## Exercise requirements:
For the entries below, say how many lines hold the word "Task", with the number as the only reply.

## Exercise inputs:
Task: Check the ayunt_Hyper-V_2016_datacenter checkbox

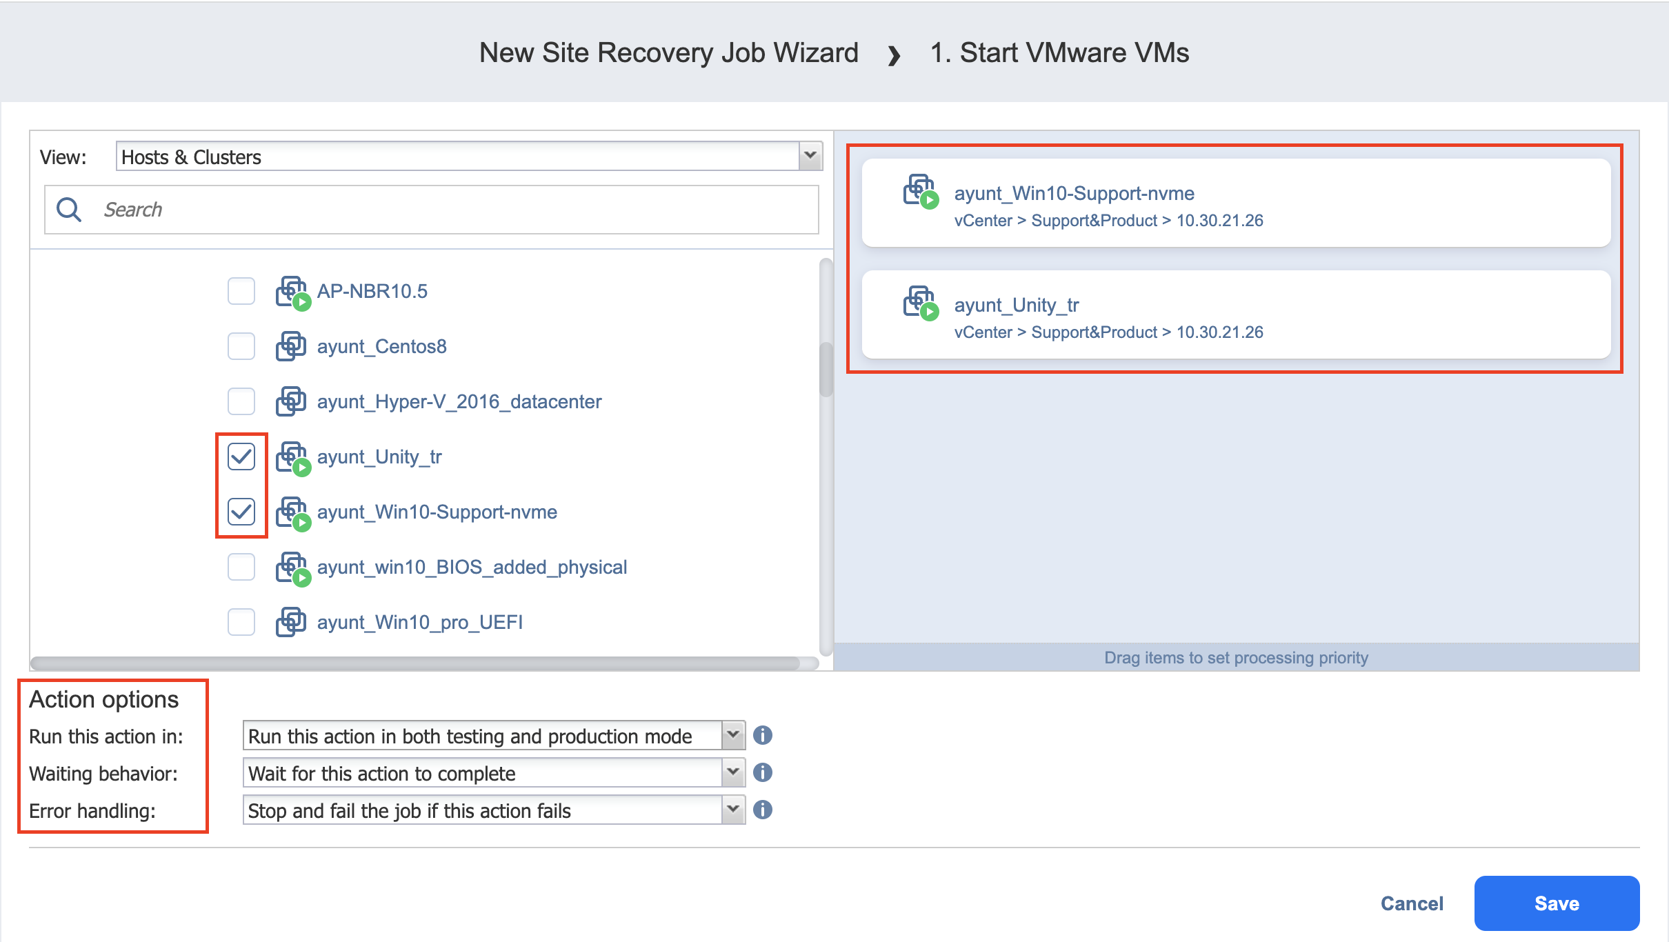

---

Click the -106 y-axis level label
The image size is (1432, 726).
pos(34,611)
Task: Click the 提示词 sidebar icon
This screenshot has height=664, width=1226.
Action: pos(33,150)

==

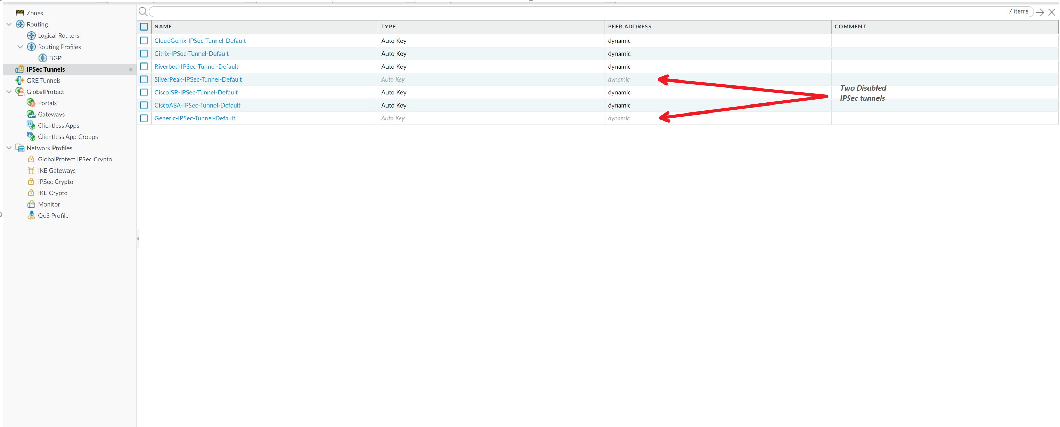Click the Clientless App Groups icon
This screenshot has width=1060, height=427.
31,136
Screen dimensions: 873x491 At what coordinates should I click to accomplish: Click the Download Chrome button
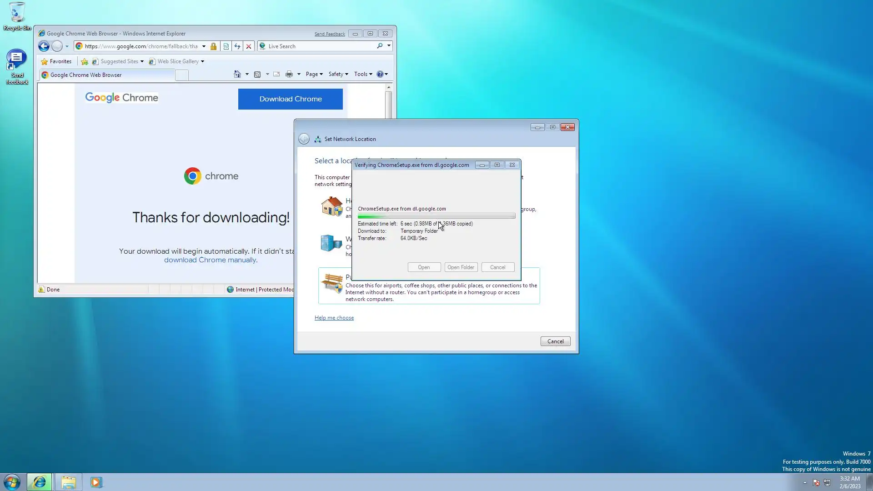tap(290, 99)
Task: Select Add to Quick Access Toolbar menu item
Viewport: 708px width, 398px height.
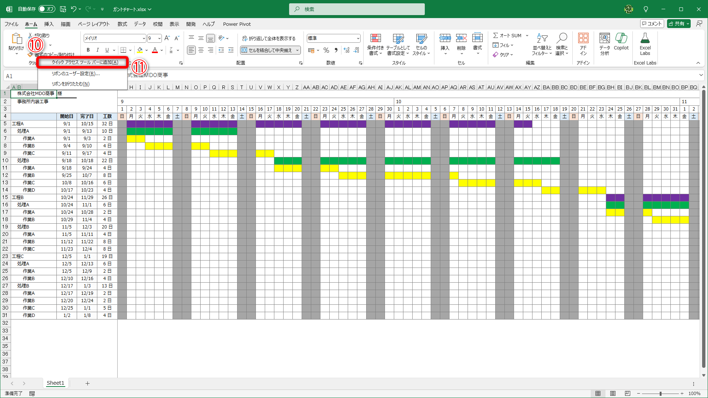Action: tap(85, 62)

## Solution to this problem:
3